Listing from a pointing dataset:
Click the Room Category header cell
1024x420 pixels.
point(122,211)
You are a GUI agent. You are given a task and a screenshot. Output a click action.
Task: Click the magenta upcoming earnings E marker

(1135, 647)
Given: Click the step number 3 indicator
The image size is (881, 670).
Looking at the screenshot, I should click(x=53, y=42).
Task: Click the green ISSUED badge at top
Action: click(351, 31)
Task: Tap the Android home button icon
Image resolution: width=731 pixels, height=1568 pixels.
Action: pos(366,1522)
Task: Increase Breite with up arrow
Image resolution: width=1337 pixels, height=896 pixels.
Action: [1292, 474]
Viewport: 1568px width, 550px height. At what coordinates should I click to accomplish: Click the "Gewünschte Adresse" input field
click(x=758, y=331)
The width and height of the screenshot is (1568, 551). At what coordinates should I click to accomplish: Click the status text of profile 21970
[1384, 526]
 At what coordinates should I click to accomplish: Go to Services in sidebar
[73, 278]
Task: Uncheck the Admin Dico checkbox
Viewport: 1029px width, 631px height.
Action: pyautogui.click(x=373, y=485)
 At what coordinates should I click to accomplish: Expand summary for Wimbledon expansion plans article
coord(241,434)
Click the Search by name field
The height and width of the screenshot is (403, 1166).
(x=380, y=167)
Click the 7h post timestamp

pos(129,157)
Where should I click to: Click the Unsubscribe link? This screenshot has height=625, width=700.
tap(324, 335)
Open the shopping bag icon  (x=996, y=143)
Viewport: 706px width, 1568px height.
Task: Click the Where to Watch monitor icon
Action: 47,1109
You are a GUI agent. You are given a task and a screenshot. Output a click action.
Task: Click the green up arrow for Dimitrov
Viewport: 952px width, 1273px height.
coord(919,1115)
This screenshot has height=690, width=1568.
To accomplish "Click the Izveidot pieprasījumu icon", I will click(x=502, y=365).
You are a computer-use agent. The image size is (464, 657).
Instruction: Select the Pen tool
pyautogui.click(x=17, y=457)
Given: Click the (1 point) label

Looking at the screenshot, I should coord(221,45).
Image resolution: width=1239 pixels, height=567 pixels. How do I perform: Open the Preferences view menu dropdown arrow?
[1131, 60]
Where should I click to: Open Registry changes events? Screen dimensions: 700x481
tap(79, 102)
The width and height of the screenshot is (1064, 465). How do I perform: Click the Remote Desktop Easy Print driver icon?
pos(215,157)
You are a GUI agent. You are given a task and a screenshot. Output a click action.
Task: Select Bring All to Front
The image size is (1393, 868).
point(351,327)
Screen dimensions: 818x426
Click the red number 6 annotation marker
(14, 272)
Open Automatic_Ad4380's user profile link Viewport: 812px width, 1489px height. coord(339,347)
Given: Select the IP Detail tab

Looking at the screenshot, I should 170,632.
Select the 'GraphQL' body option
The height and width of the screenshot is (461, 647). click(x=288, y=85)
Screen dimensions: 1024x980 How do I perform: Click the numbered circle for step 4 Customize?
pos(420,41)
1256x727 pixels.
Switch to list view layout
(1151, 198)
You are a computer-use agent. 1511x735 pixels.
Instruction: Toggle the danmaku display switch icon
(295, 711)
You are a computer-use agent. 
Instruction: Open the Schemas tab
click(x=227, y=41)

• **Stated goal**
Format every line of the listing above as a JSON array of strings, one string per line, omitting blank lines.

• **Full answer**
[
  "Click the Room Category header cell",
  "1024x420 pixels.",
  "point(122,211)",
  "You are a GUI agent. You are given a task and a screenshot. Output a click action.",
  "Task: Click the magenta upcoming earnings E marker",
  "(1135, 647)",
  "Given: Click the step number 3 indicator",
  "The image size is (881, 670).",
  "Looking at the screenshot, I should click(x=53, y=42).",
  "Task: Click the green ISSUED badge at top",
  "Action: click(351, 31)",
  "Task: Tap the Android home button icon",
  "Image resolution: width=731 pixels, height=1568 pixels.",
  "Action: pos(366,1522)",
  "Task: Increase Breite with up arrow",
  "Image resolution: width=1337 pixels, height=896 pixels.",
  "Action: [1292, 474]",
  "Viewport: 1568px width, 550px height. At what coordinates should I click to accomplish: Click the \"Gewünschte Adresse\" input field",
  "click(x=758, y=331)",
  "The width and height of the screenshot is (1568, 551). At what coordinates should I click to accomplish: Click the status text of profile 21970",
  "[1384, 526]",
  " At what coordinates should I click to accomplish: Go to Services in sidebar",
  "[73, 278]",
  "Task: Uncheck the Admin Dico checkbox",
  "Viewport: 1029px width, 631px height.",
  "Action: pyautogui.click(x=373, y=485)",
  " At what coordinates should I click to accomplish: Expand summary for Wimbledon expansion plans article",
  "coord(241,434)",
  "Click the Search by name field",
  "The height and width of the screenshot is (403, 1166).",
  "(x=380, y=167)",
  "Click the 7h post timestamp",
  "pos(129,157)",
  "Where should I click to: Click the Unsubscribe link? This screenshot has height=625, width=700.",
  "tap(324, 335)",
  "Open the shopping bag icon  (x=996, y=143)",
  "Viewport: 706px width, 1568px height.",
  "Task: Click the Where to Watch monitor icon",
  "Action: 47,1109",
  "You are a GUI agent. You are given a task and a screenshot. Output a click action.",
  "Task: Click the green up arrow for Dimitrov",
  "Viewport: 952px width, 1273px height.",
  "coord(919,1115)",
  "This screenshot has height=690, width=1568.",
  "To accomplish \"Click the Izveidot pieprasījumu icon\", I will click(x=502, y=365).",
  "You are a computer-use agent. The image size is (464, 657).",
  "Instruction: Select the Pen tool",
  "pyautogui.click(x=17, y=457)",
  "Given: Click the (1 point) label",
  "Looking at the screenshot, I should coord(221,45).",
  "Image resolution: width=1239 pixels, height=567 pixels. How do I perform: Open the Preferences view menu dropdown arrow?",
  "[1131, 60]",
  "Where should I click to: Open Registry changes events? Screen dimensions: 700x481",
  "tap(79, 102)",
  "The width and height of the screenshot is (1064, 465). How do I perform: Click the Remote Desktop Easy Print driver icon?",
  "pos(215,157)",
  "You are a GUI agent. You are given a task and a screenshot. Output a click action.",
  "Task: Select Bring All to Front",
  "The image size is (1393, 868).",
  "point(351,327)",
  "Screen dimensions: 818x426",
  "Click the red number 6 annotation marker",
  "(14, 272)",
  "Open Automatic_Ad4380's user profile link Viewport: 812px width, 1489px height. coord(339,347)",
  "Given: Select the IP Detail tab",
  "Looking at the screenshot, I should 170,632.",
  "Select the 'GraphQL' body option",
  "The height and width of the screenshot is (461, 647). click(x=288, y=85)",
  "Screen dimensions: 1024x980 How do I perform: Click the numbered circle for step 4 Customize?",
  "pos(420,41)",
  "1256x727 pixels.",
  "Switch to list view layout",
  "(1151, 198)",
  "You are a computer-use agent. 1511x735 pixels.",
  "Instruction: Toggle the danmaku display switch icon",
  "(295, 711)",
  "You are a computer-use agent. ",
  "Instruction: Open the Schemas tab",
  "click(x=227, y=41)"
]